The instantaneous rate of disappearance of $$MnO_4^-$$ ion in the following reaction is $$4.56 \times 10^{-3}$$ Ms$$^{-1}$$
$$2MnO_4^- + 10I^- + 16H^+ \rightarrow 2Mn^{2+} + 5I_2 + 8H_2O$$
The rate of appearance of $$I_2$$ is :

The given reaction is:

$$2MnO_4^- + 10I^- + 16H^+ \rightarrow 2Mn^{2+} + 5I_2 + 8H_2O$$

The instantaneous rate of disappearance of $$MnO_4^-$$ is given as $$4.56 \times 10^{-3}$$ Ms$$^{-1}$$. This means $$-\frac{d[MnO_4^-]}{dt} = 4.56 \times 10^{-3}$$ Ms$$^{-1}$$.

To find the rate of appearance of $$I_2$$, which is $$\frac{d[I_2]}{dt}$$, we use the stoichiometric coefficients from the balanced equation.

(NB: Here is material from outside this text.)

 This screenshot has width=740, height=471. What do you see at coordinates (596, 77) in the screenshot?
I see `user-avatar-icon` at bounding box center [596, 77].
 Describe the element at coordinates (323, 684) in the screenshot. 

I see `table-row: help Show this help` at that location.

The rate of reaction can be expressed in terms of any reactant or product. For the reaction, the rate $$r$$ is defined as:

$$r = -\frac{1}{2} \frac{d[MnO_4^-]}{dt} = \frac{1}{5} \frac{d[I_2]}{dt}$$

We know $$-\frac{d[MnO_4^-]}{dt} = 4.56 \times 10^{-3}$$ Ms$$^{-1}$$. Substituting this into the expression for the rate:

$$r = -\frac{1}{2} \times (-\frac{d[MnO_4^-]}{dt}) = \frac{1}{2} \times (4.56 \times 10^{-3})$$

Calculate the value:

$$\frac{1}{2} \times 4.56 \times 10^{-3} = 2.28 \times 10^{-3}$$ Ms$$^{-1}$$

So, $$r = 2.28 \times 10^{-3}$$ Ms$$^{-1}$$.

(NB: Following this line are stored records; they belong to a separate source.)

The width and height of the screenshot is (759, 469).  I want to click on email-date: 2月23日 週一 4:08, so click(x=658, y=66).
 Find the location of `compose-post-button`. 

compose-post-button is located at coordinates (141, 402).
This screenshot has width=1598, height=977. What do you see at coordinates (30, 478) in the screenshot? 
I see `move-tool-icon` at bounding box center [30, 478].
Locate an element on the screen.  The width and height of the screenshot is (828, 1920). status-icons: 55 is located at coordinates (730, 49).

Now, using the rate expression for $$I_2$$:

$$r = \frac{1}{5} \frac{d[I_2]}{dt}$$

Substitute the value of $$r$$:

$$2.28 \times 10^{-3} = \frac{1}{5} \frac{d[I_2]}{dt}$$

To solve for $$\frac{d[I_2]}{dt}$$, multiply both sides by 5:

$$\frac{d[I_2]}{dt} = 5 \times 2.28 \times 10^{-3}$$

Calculate the product:

$$5 \times 2.28 = 11.4$$

So, $$\frac{d[I_2]}{dt} = 11.4 \times 10^{-3} = 1.14 \times 10^{-2}$$ Ms$$^{-1}$$.

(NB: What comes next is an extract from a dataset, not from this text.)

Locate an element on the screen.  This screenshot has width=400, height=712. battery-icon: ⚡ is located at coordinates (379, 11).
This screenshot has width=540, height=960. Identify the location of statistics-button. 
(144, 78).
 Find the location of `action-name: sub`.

Therefore, the rate of appearance of $$I_2$$ is $$1.14 \times 10^{-2}$$ Ms$$^{-1}$$.

Comparing with the options:

A. $$4.56 \times 10^{-4}$$ Ms$$^{-1}$$

B. $$1.14 \times 10^{-2}$$ Ms$$^{-1}$$

C. $$1.14 \times 10^{-3}$$ Ms$$^{-1}$$

D. $$5.7 \times 10^{-3}$$ Ms$$^{-1}$$

Hence, the correct answer is Option B.